Prag Mezarlığı - Umberto Eco


Eco Prag Mezarlığı'nda Hitler'in gerçekleştirdiği soykırımlara bahane olarak sunulan Siyon Protokolleri'nin ortaya çıkışını kendi hayal dünyası içerisinde, aynı zamanda karakterlerin ve yaşanan olayların gerçeğe dayalı olduğunu iddia ederek anlatıyor.

Umberto Eco'nun dâhi bir bilgin olduğunu, çok nadir rastlayabileceğimiz bir entelektüeliteye sahip olduğunu inkar edecek değilim. Fakat her ne kadar muazzam bir yeraltı Paris'i anlatısıyla başlamış olsa da ben bu kitabı Eco'nun kurgu eserlerinden Baudolino ve Gülün Adı'nı okumuş biri olarak beğenmedim.

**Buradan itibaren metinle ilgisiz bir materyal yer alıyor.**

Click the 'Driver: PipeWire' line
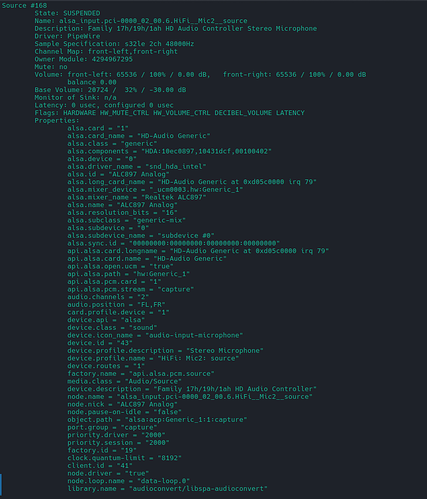Screen dimensions: 427x499 click(67, 36)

Olayın kendisi zaten karman çorman. Sahte belgeler, işin içine dalan Cizvitler, rahipler, Yahudiler, satanistler, batıni tarikatlar ve onlarcası. Bunun üstüne bir de Eco güvenilmez bir anlatıcı kullanıyor, baş karakterin kişilik bölünmesi yaşadığından şüphe etmemize, fakat tam olarak emin olmamamıza yol açıyor. Buraya kadar fikir az çok güzel ilerliyor aslında. Fakat makineli tüfek gibi okurun suratına çarpan yüzlerce ve hatta binlerce bilgi ana izleği kaçırmamıza yol açıyor. Kim kimdi, ne neredeydi diye düşünürken Paris'te bir lokantanın müdavimlerine, Napolyon'un savaşlarına, karakterin Alexander Dumas'yla görüşmesine, Yahudiler'in kişisel özelliklerine, hangi sokakta neyin olduğuna, kimin hangi köyde domuzu neyle pişirdiğine, hipnozun etkilerine dair bir sürü bilgiye, onlarca alt ve üst metne, göndermeye, sembole, disiplinler arası atışmalara, şuna buna boğuluyoruz. Haliyle olay örgüsü kayboluyor ve zevkli görünen bunca şey bir araya gelip eziyete dönüşüyor. 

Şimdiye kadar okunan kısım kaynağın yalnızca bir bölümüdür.